Vingree and her interceptors rode the smoke like wraiths. They circled behind the war ships and fired, targeting their masts. Wood and sails split. Bilo used his heat lens against the men on decks pointing guns warily outward before Vingree dropped into another billow of smoke. The gunners, touched so suddenly by Satan’s hand, did not kno
w whether to curse or pray, looking at each other for immediate guidance. Astarte followed Vingree’s course, lobbing cannon shot in her wake. Tanit arced far outward behind the war ship and increased speed, burying her vessel’s lance tip into the beast’s side and grateful yet again for Bilo and Vingree’s shock absorption as part of the lance and hull of the ship. She reversed and quickly pulled away, leaving a hole that eagerly filled. Vingree was already adjusting course to dart past the second war ship. Her vessel was half its size and height but she moved as though she was of the water. Bilo’s engines made them too fast for these lumbering oafs, but the daazeet was in no mood to toy, not while homes and businesses burned. Not while there were dead on the shore of a land that had attacked no one. Daazeet Vingree came around and between Astarte and Tanit, who made the same maneuver and followed her out. This was a fight meant to feed open water, the ancestors above, and the sharks below.
The war ships followed.
Cannons boomed.
One of the rounds slammed into the foredeck of Vingree’s ship and exited the prow. She cursed and gave the order for bowmen. They took their positions, their arrows already impregnated with flammable gel. “Bilo, be ready!”
“Ready, Daazeet!”
“Fire!” She brought the ship parallel to the offending war ship. Arrows immediately lined its side. She swung around the ship in a circle. Bilo brought his lens to bear on all the arrows, needing ignite only one. A cluster midships flared. Flames raced left and right from center. Tanit and Astarte ran their own circles around the ship, firing away. They veered off, again following Vingree. This ship was dead, it just didn’t know it yet. The other war ship had sailed, hoping distance would serve it well, but reserved its fire. The 3 dark ships were too close to its sister ship.

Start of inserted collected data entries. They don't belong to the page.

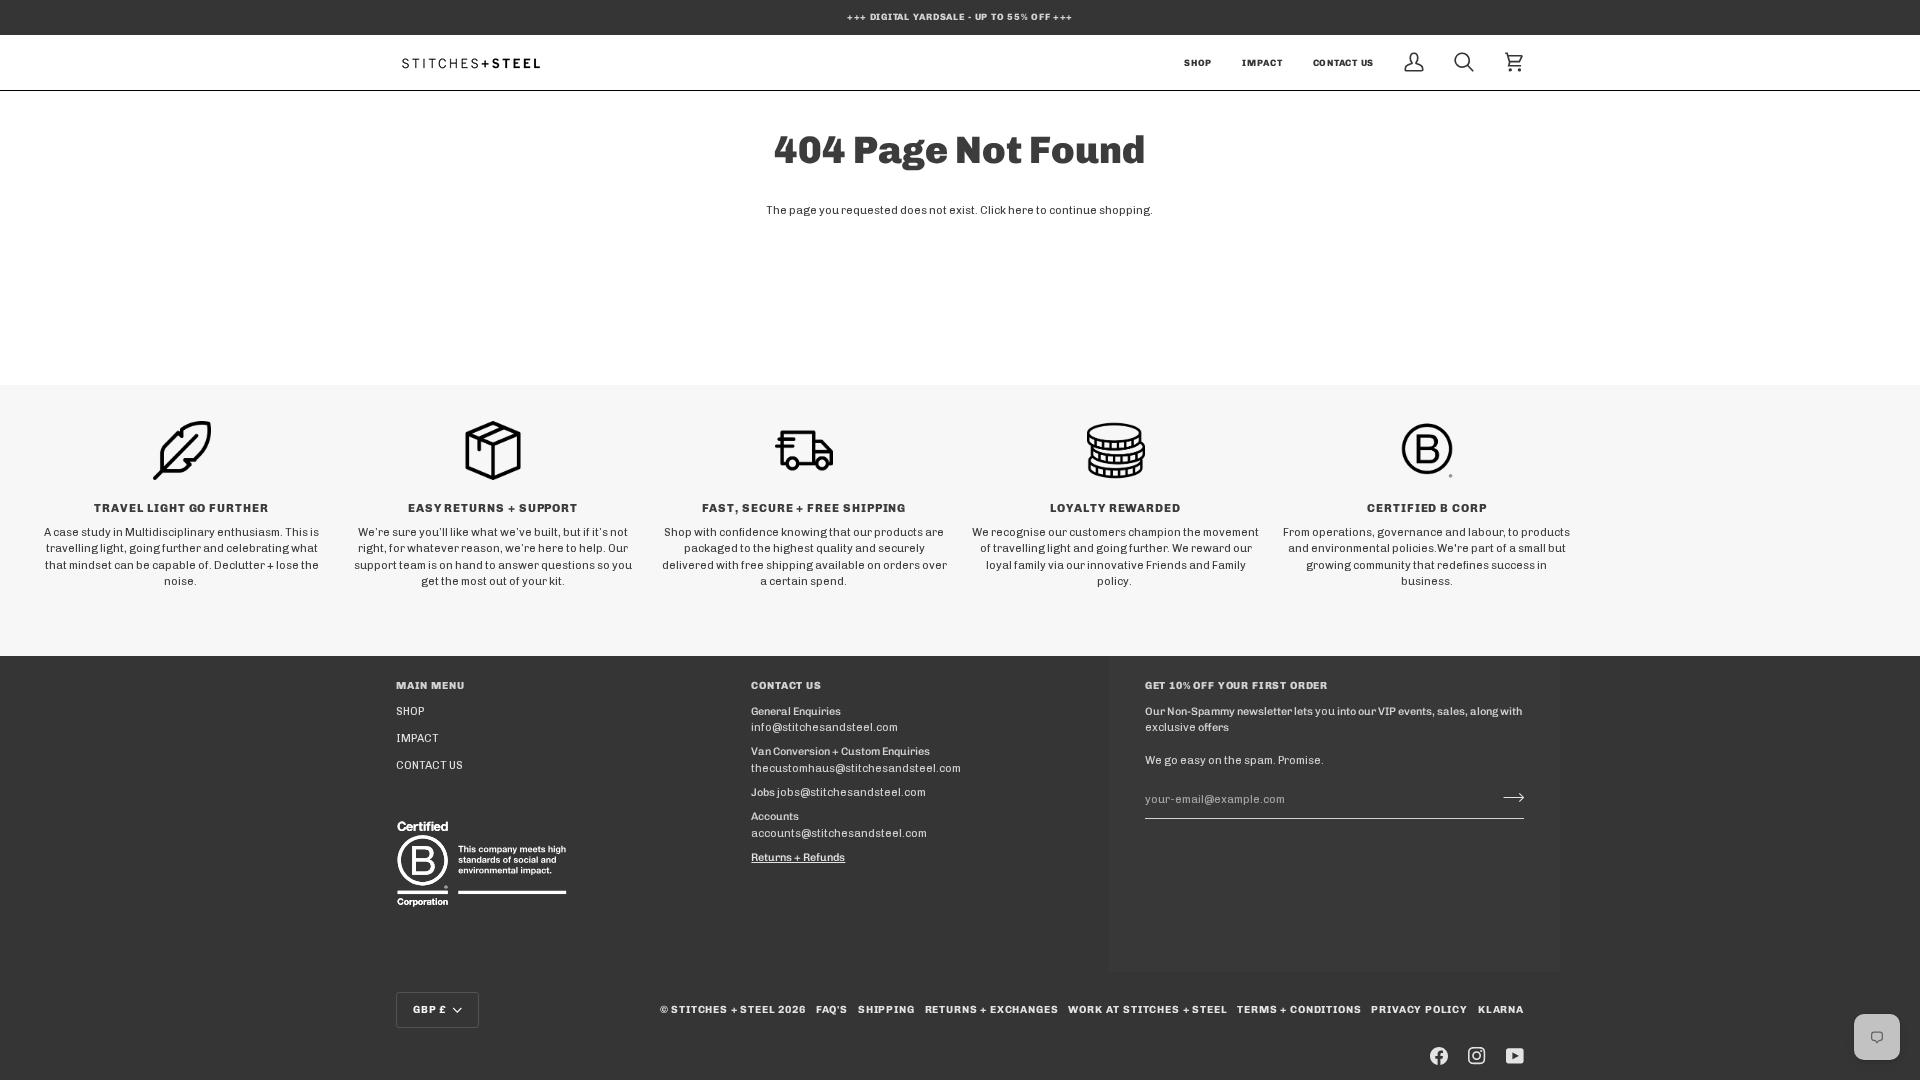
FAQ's (832, 1009)
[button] (1198, 62)
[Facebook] (1439, 1056)
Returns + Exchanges (992, 1009)
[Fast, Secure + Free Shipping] (804, 450)
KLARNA (1501, 1009)
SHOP (410, 711)
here (1021, 210)
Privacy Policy (1419, 1009)
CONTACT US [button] (786, 685)
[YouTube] (1515, 1056)
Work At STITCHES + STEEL (1147, 1009)
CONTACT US (429, 765)
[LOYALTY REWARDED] (1115, 450)
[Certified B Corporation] (486, 864)
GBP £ (430, 1009)
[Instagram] (1477, 1056)
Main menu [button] (430, 685)
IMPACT (417, 738)
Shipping (886, 1009)
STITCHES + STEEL (723, 1009)
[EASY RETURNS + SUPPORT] (492, 450)
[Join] (1507, 797)
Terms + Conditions (1299, 1009)
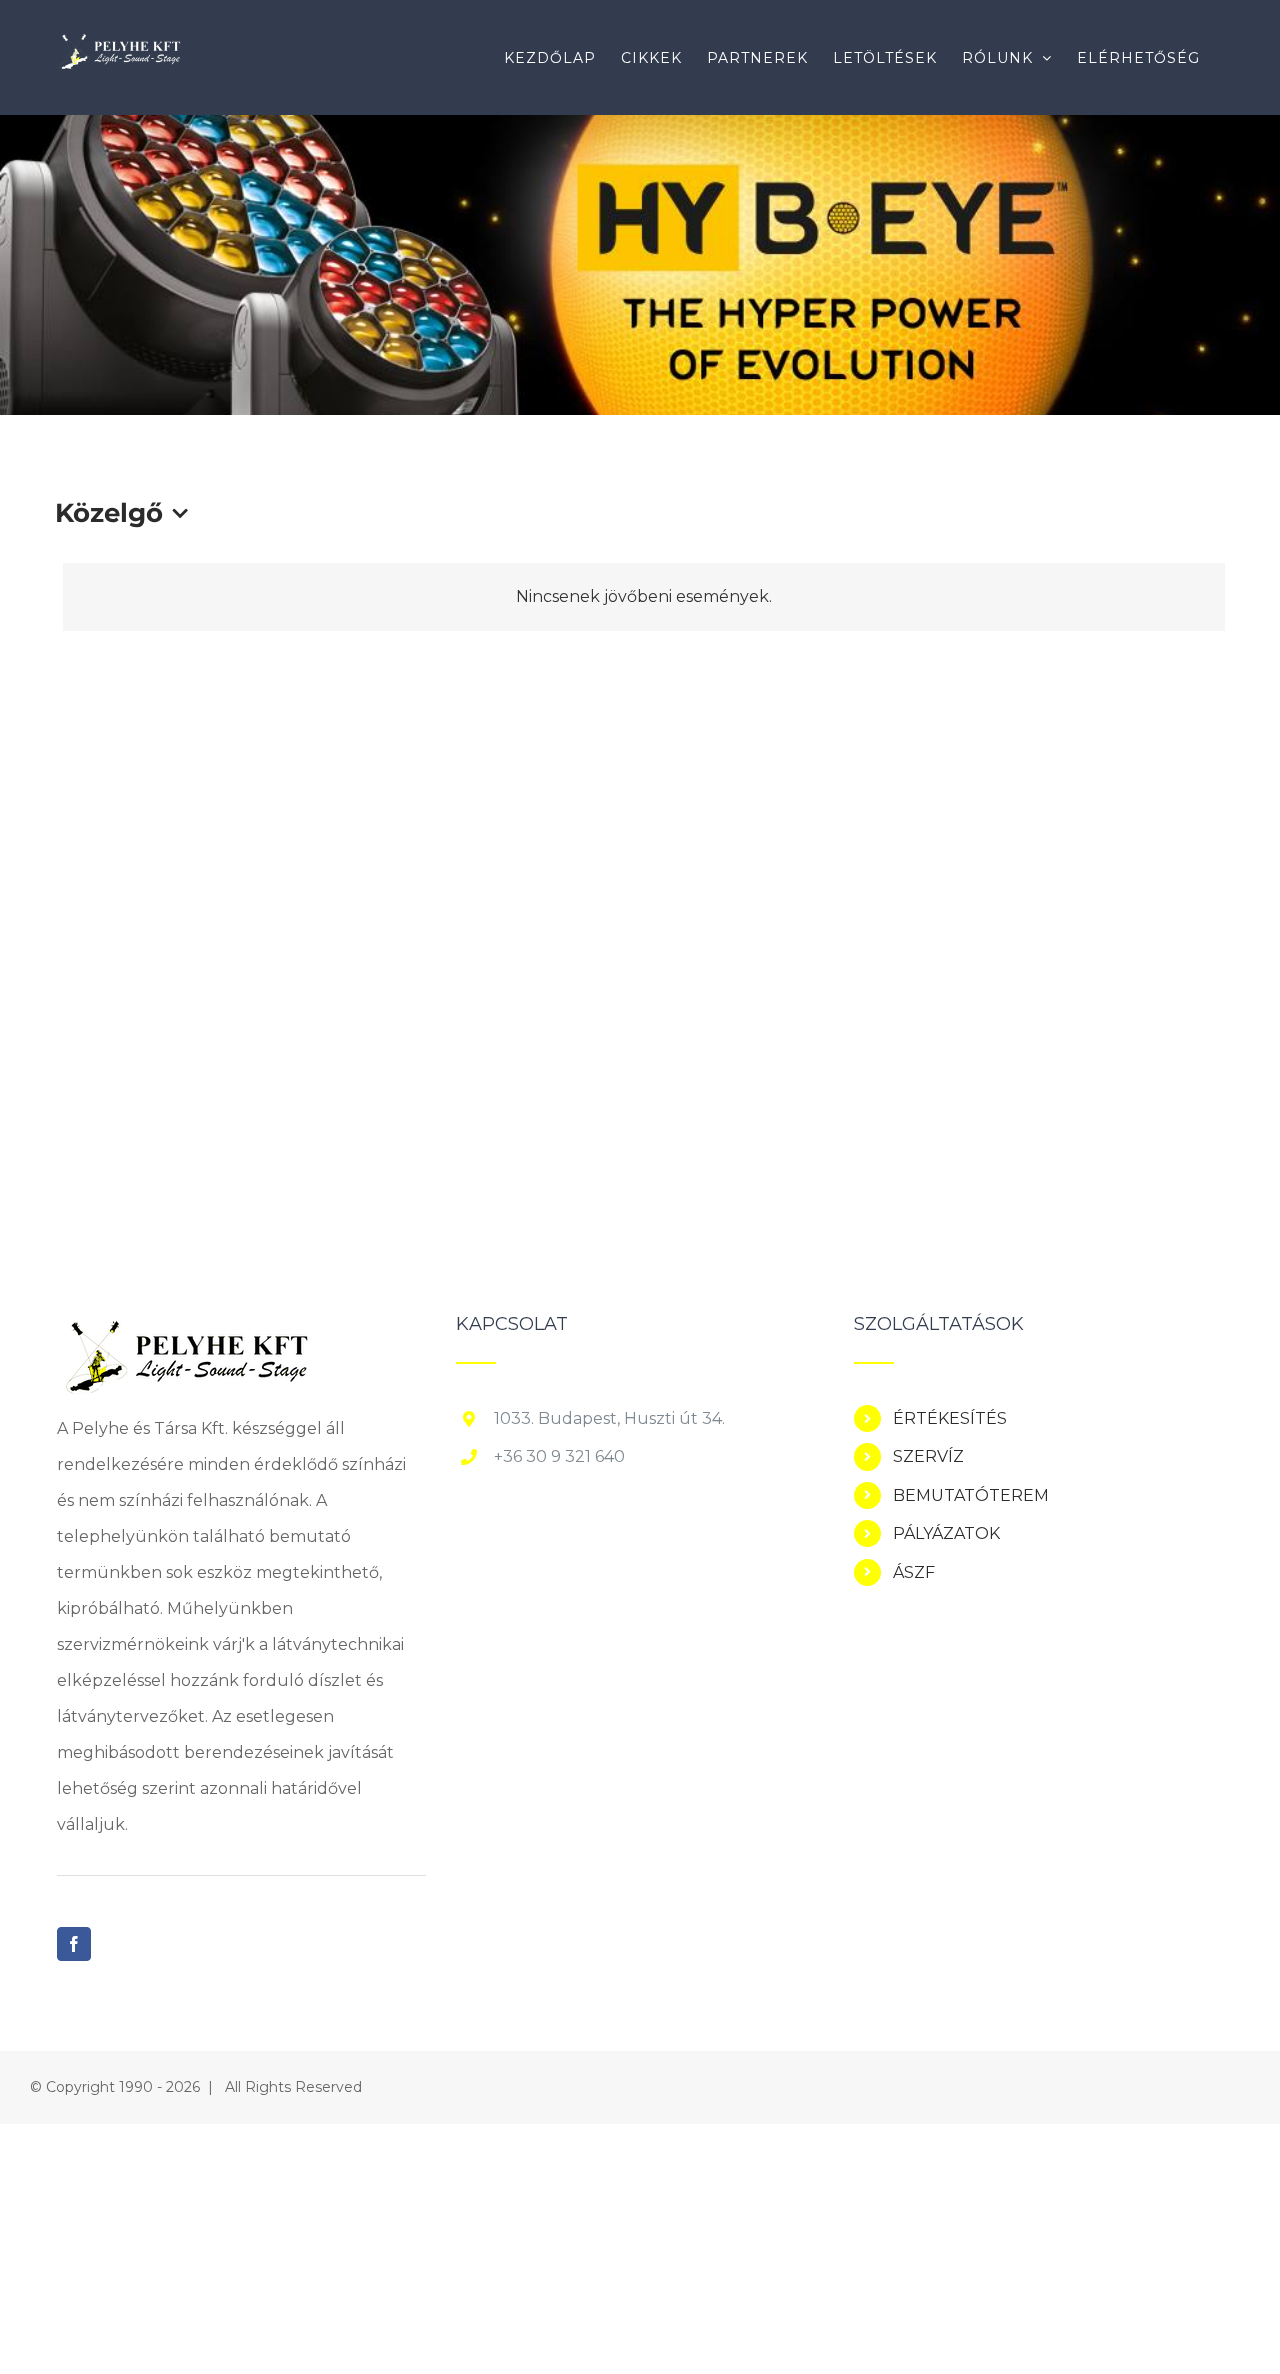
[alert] (644, 597)
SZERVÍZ (928, 1456)
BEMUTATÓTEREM (971, 1495)
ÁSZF (914, 1572)
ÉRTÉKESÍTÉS (950, 1418)
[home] (185, 1332)
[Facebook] (74, 1944)
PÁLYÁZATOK (946, 1533)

“Let us see,” said Vingree eyeing the wall of smoke that seemed as though part of the water and land, “what is behind the curtain.” She made straight for the smoke.
A third ship. Meant to engage the battle if the noises of war indicated its brethren were in distress. Captained, however, by a man who felt no need to pointlessly die so far from anything he called home or family. Tendrils of smoke wafted off Vingree’s ship as it faced him. She read the war ship’s posture immediately and motioned for all stop. She took up her cone and spoke in Spanish to the unseen: “I will allow one ship to leave. Will that be yours or that of your masters?” She knew how this enemy thought. Over-confident and greedy, thus cowardly and cautious. The coastline had enough naturally-occurring inlets blocked by cliffs that hiding even several war ships would not have been difficult.